William E. Gray, Jr. Rieger-Kloss representative in Design and Sales, was assigned to coordinate and guide the organ project, as well as, to set out the organ specification of stops, guide the visual approach and work with the church committtee, musicians, and architect to see this project through to a successful conclusion. The specification was immediately revisited and redrawn by Mr. Gray and in consultation with the church musicians, Merrill Davis, artistic director of Euro Musik and Daniel Angerstein who directed tonal consultation throughout the project. Church music staff members, Luke Churchill, Director of Music along with Jill Whittinghill, Associate Director of Music, were actively involved in the musical planning of this instrument. The specification of this instrument matured and was dramatically changed from its original concepts.
It seemed that a grand organ case was demanded by this room with its very high ceiling and the large cubic space. Mr.
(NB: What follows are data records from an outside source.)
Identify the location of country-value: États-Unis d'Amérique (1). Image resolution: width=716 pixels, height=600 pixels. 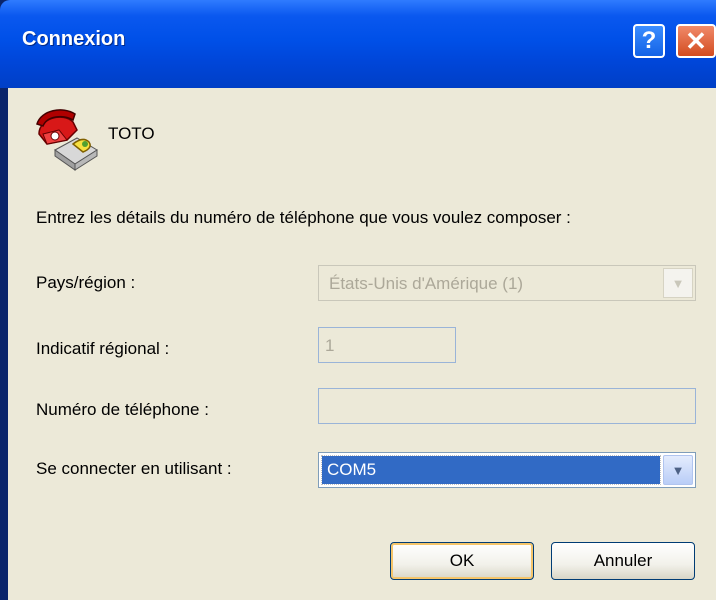
(426, 284).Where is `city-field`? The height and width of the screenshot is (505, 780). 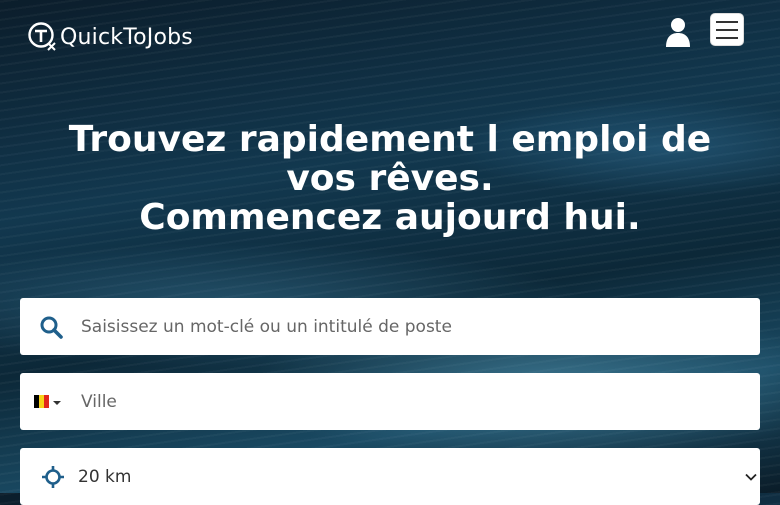 city-field is located at coordinates (390, 402).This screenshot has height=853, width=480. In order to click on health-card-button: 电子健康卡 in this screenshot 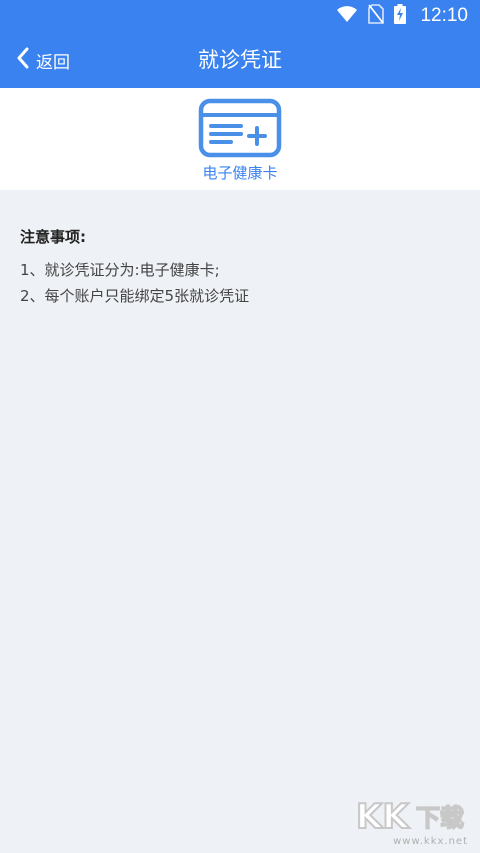, I will do `click(240, 141)`.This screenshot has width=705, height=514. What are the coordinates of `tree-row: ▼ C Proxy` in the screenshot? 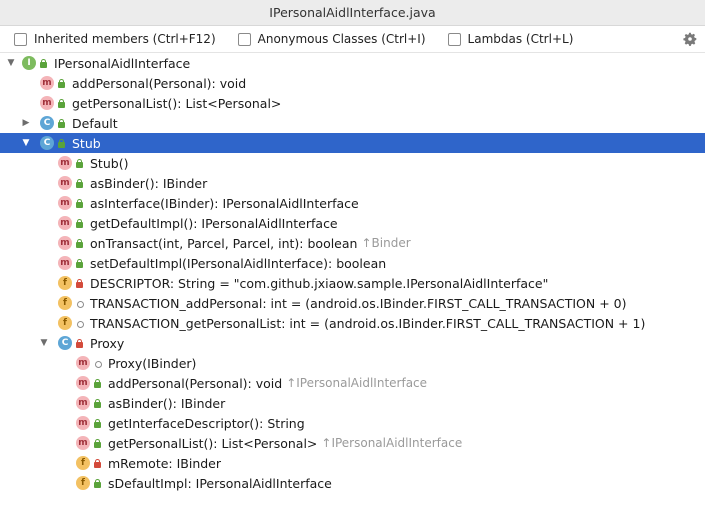 It's located at (352, 343).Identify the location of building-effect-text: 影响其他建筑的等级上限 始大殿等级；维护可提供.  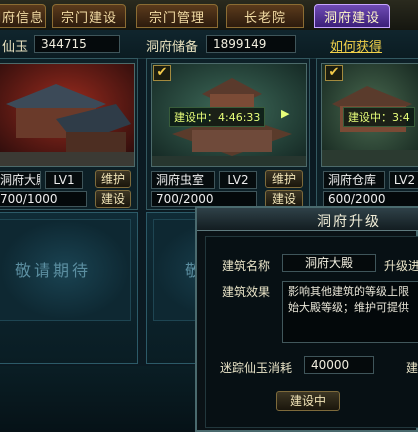
(350, 312). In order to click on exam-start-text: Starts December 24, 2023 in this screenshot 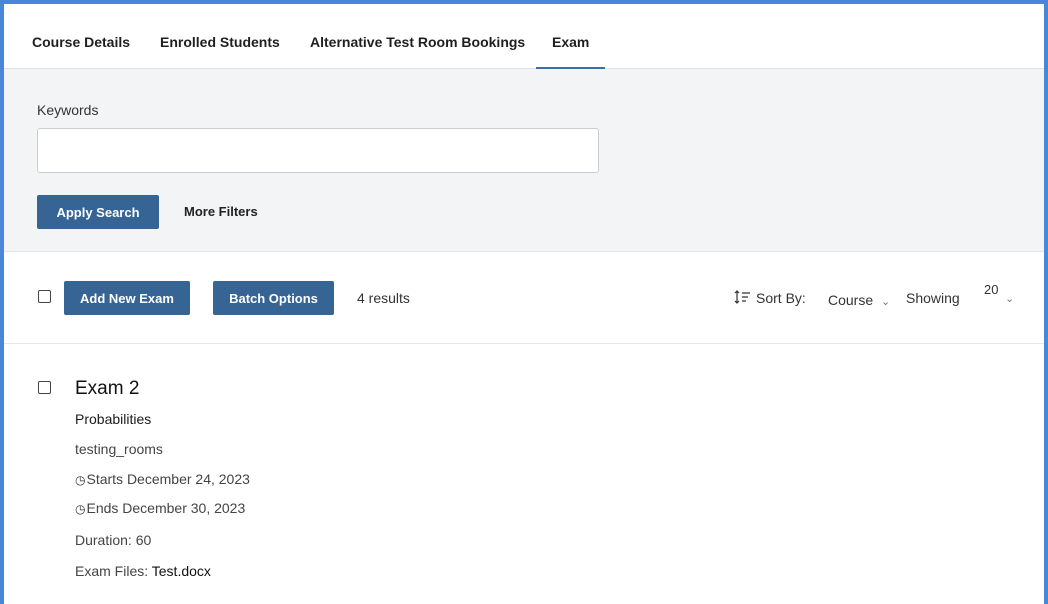, I will do `click(168, 479)`.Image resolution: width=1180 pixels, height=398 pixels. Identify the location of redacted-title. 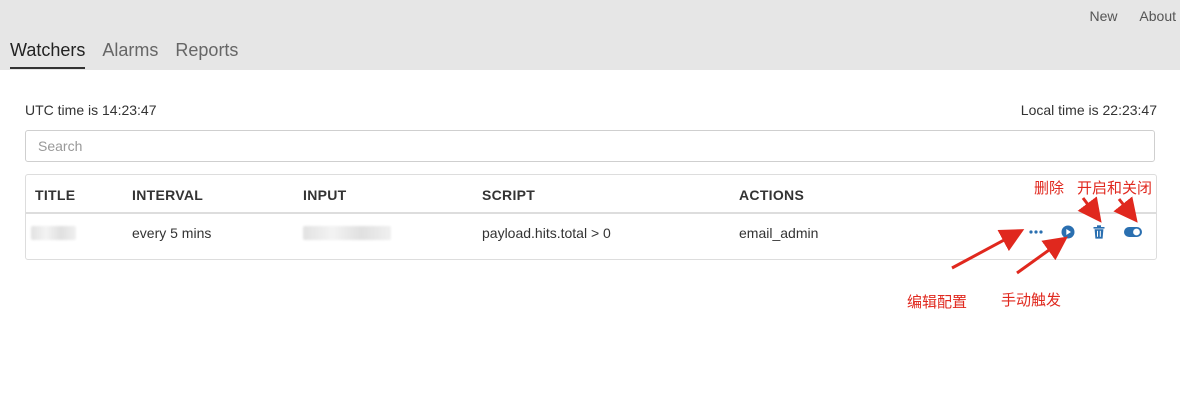
(54, 233).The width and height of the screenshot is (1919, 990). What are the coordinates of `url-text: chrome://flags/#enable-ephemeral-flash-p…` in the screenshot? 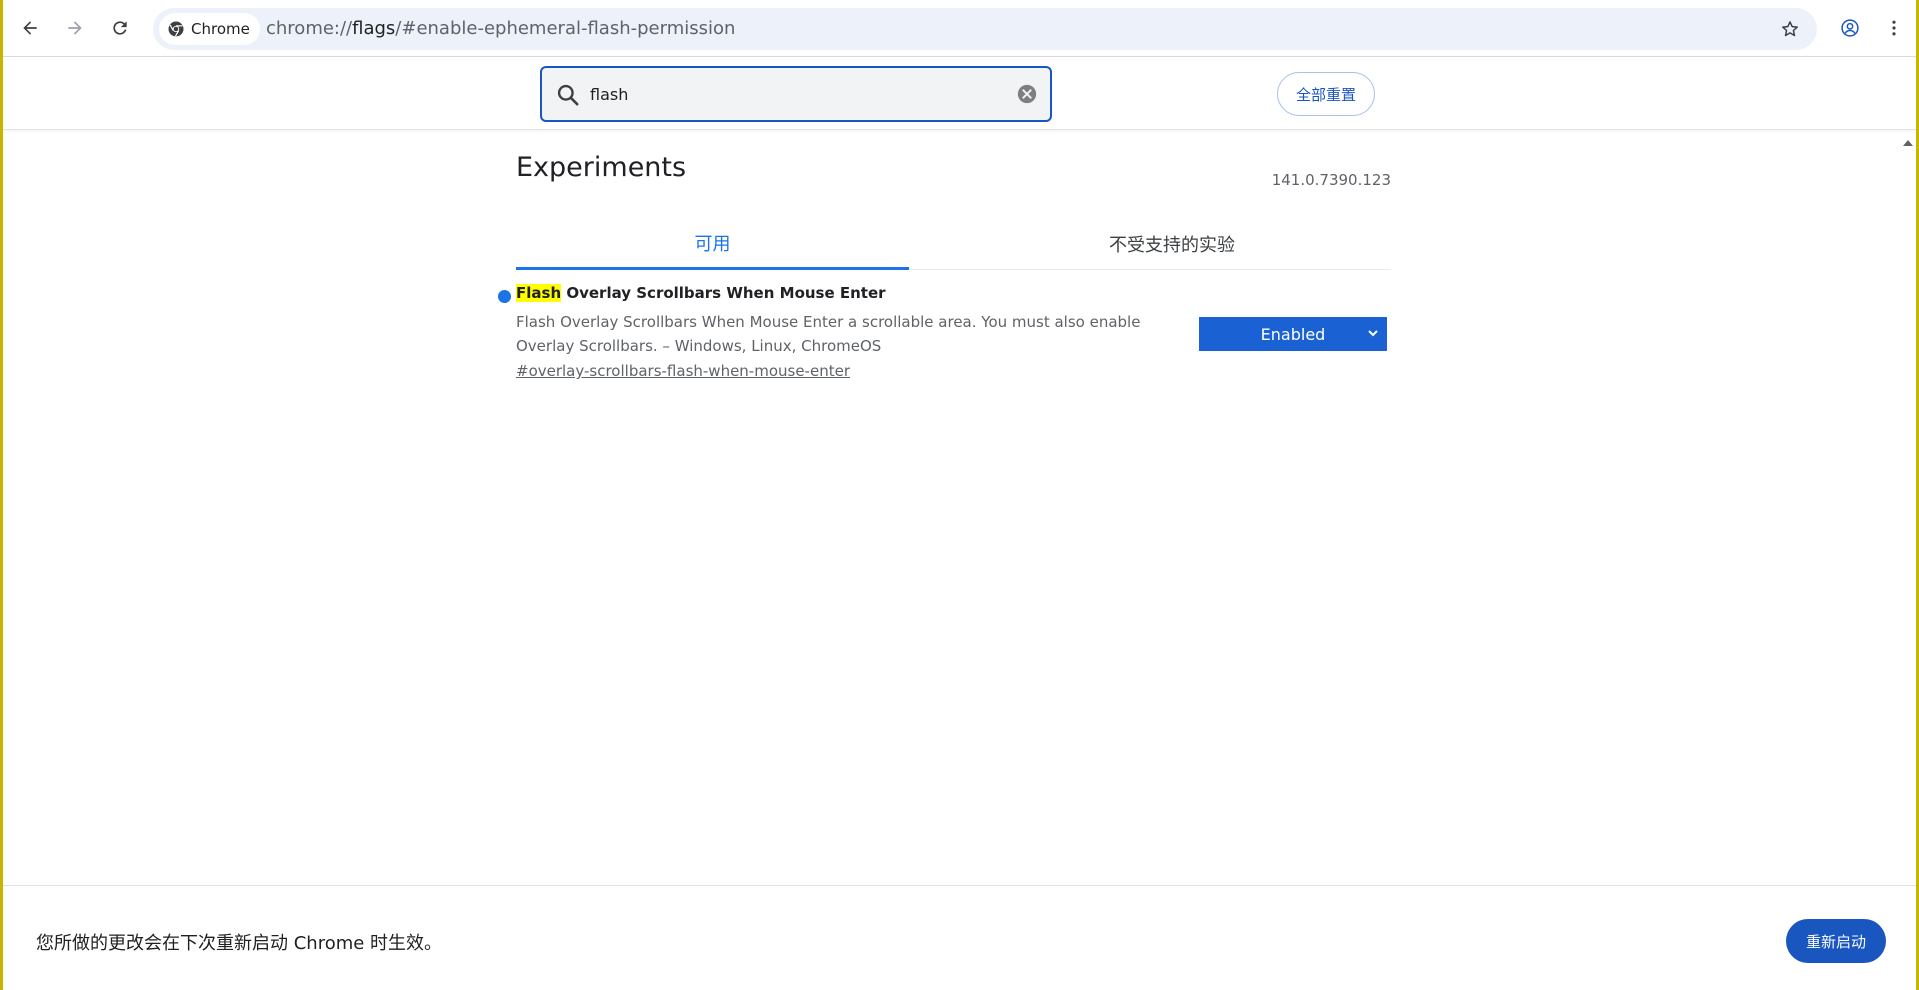 It's located at (500, 29).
Gray worked with Marcel Kolarz, the Rieger-Kloss architect to design an organ case that would include 32´ pipes in the façade. Proportionally, it seemed far more appropriate to the scale of the room than smaller organ cases both visually and musically. The magnificent organ case stands three stories tall above the choir. The organ possesses three complete 32´ ranks of pipes ~ a rank of 32´ Open Metal Pipes in the façade, a rank of 32´ Stopped Pipes made of wood and a rank of 32´ Contra Bombarde Pipes (reed pipes). The organ now soars above the choir loft on the long axis of the room, giving it the best possible musical position in the room. Although not the largest organ in the area, it possesses many very large and high quality pipes not generally present in an organ of its size nor do they exist in most of its larger neighboring instruments in Middle Tennessee. Emphasis was placed not on building the largest organ in the area but rather building an extremely high quality instrument. The specification (stop list and disposition of voices) was greatly reworked and simplified to make the instrument easily understood by visiting musicians. Also careful redesign changes were made to make it capable of playing almost any literature demanded of it.
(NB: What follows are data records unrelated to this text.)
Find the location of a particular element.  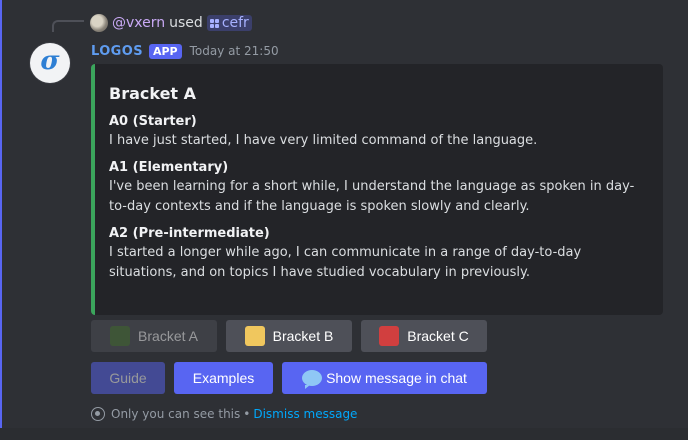

eye-icon is located at coordinates (98, 414).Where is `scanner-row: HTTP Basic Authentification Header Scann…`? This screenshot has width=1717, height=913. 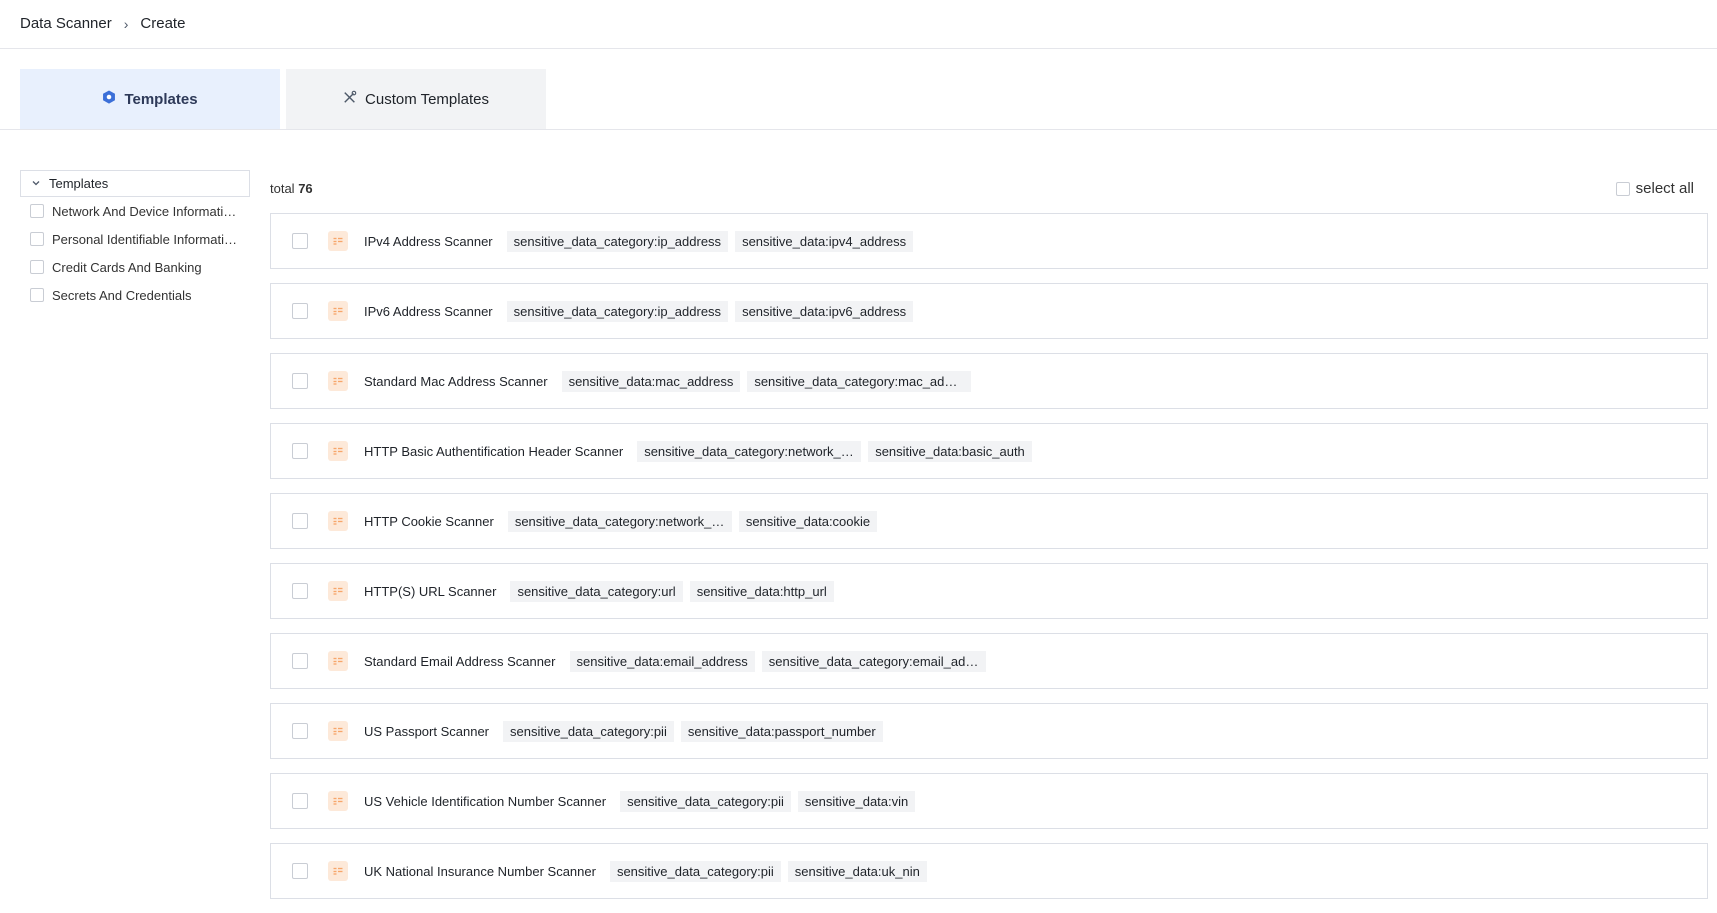
scanner-row: HTTP Basic Authentification Header Scann… is located at coordinates (989, 451). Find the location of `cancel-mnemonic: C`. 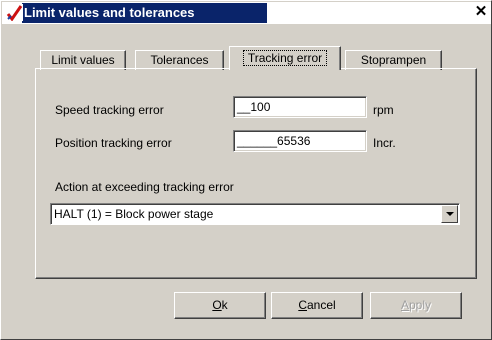

cancel-mnemonic: C is located at coordinates (302, 305).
The first requirement of this instrument was to play the liturgy of the church, accompany great hymn singing, to provide magnificent choral accompaniments for all age voices and to inspire the worship service. There is not a voice in the organ that might not be used in a regular worshsip service but it is also capable of playing a fabulous organ concert. It has been designed as an instrument of distinction, not to copy any other organ, although many influences historically are present. For instance, there is a Grand Choir Resonance Division School of organ building, the only one of its type in the Southeast and only a handful of examples in the entire USA. This opens up a tremendous number of extra tonal colors that are possible in this instrument.
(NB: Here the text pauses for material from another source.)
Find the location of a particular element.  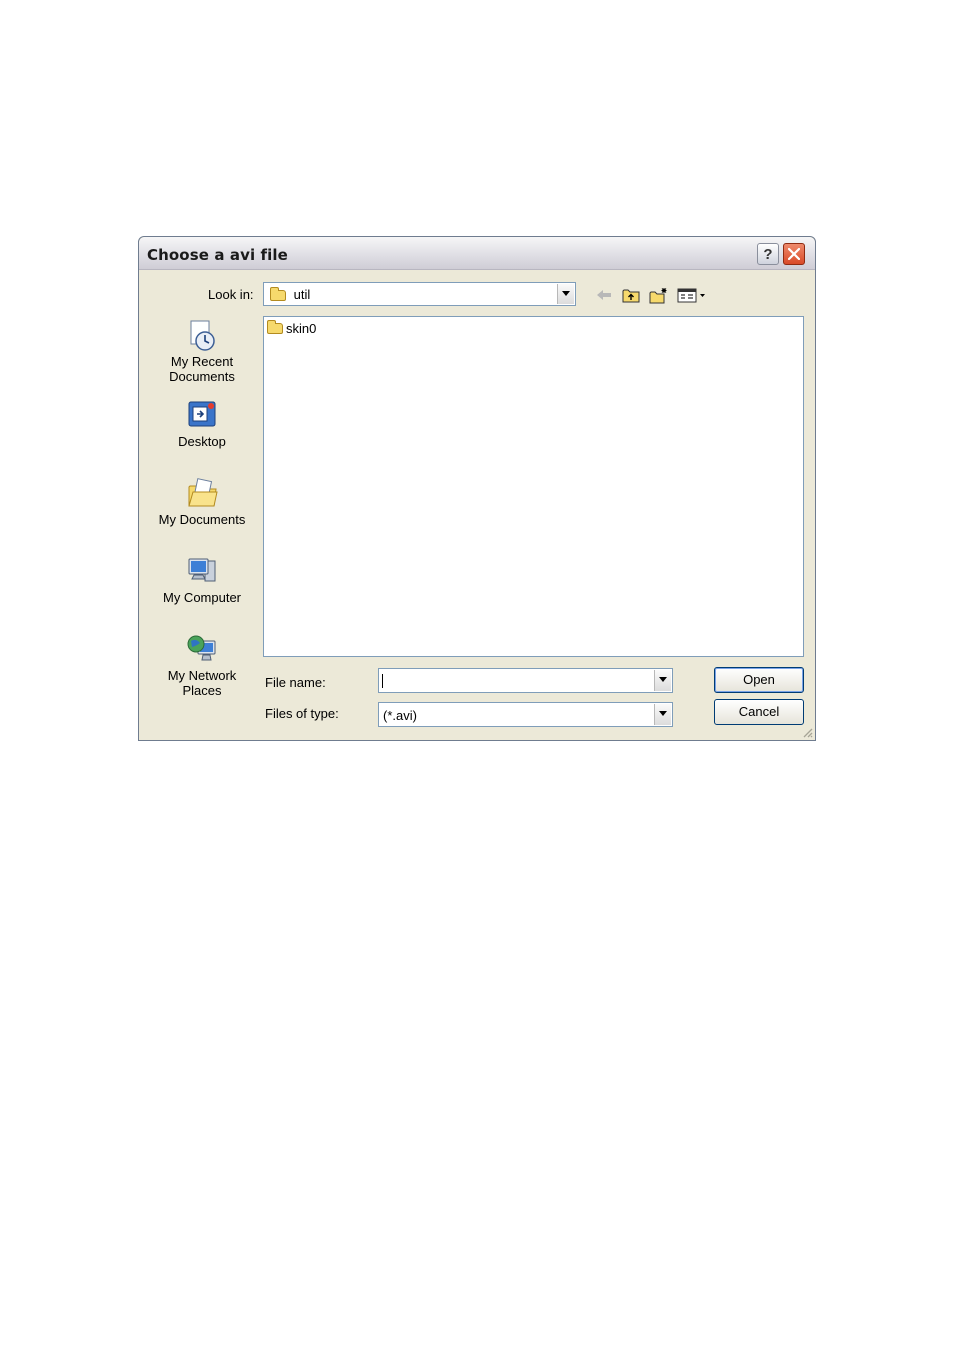

close-icon is located at coordinates (794, 254).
The chief engineer for this instrument was Oldrich Hajek, the wood carving by Petr Brodak, the tonal finishing by Frantisek Kutalek and Tomas Fafilek under the direction of Daniel Angerstein. Many others were part of the building and installation team including, Karel Uryga, Miroslav Kanok and Ondrej Trumpes, each one playing a major role in the success of this wonderful instrument.
This instrument will have a lasting influence on the cultural life, not only of Madison Street United Methodist Church, Clarksville, but will spread far beyond. It will inspire and influence young people for generations to come while offering great inspiration to those who worship at Madison Street United Methodist Church each week. May it always be used to the Glory of God.